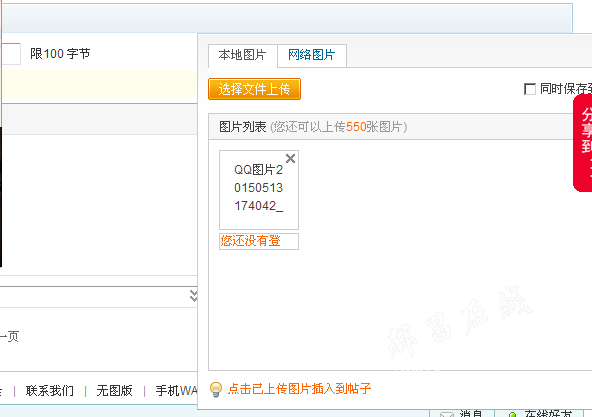Open the 联系我们 footer link
592x417 pixels.
[50, 391]
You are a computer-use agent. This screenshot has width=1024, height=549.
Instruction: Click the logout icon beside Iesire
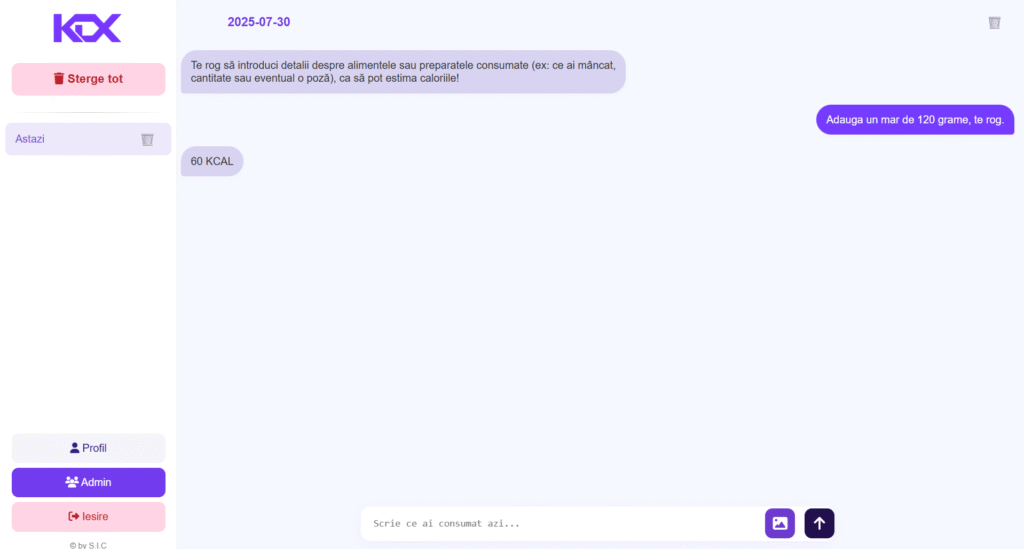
--------------------------------------------------
## EXERCISE REQUIREMENTS
Write out exactly the lines from the one containing "You are a computer-use" through the end of the entries, both included. Pictures are not copied.

## WRITTEN ANSWER
You are a computer-use agent. This screenshot has width=1024, height=549.
Instruction: Click the logout icon beside Iesire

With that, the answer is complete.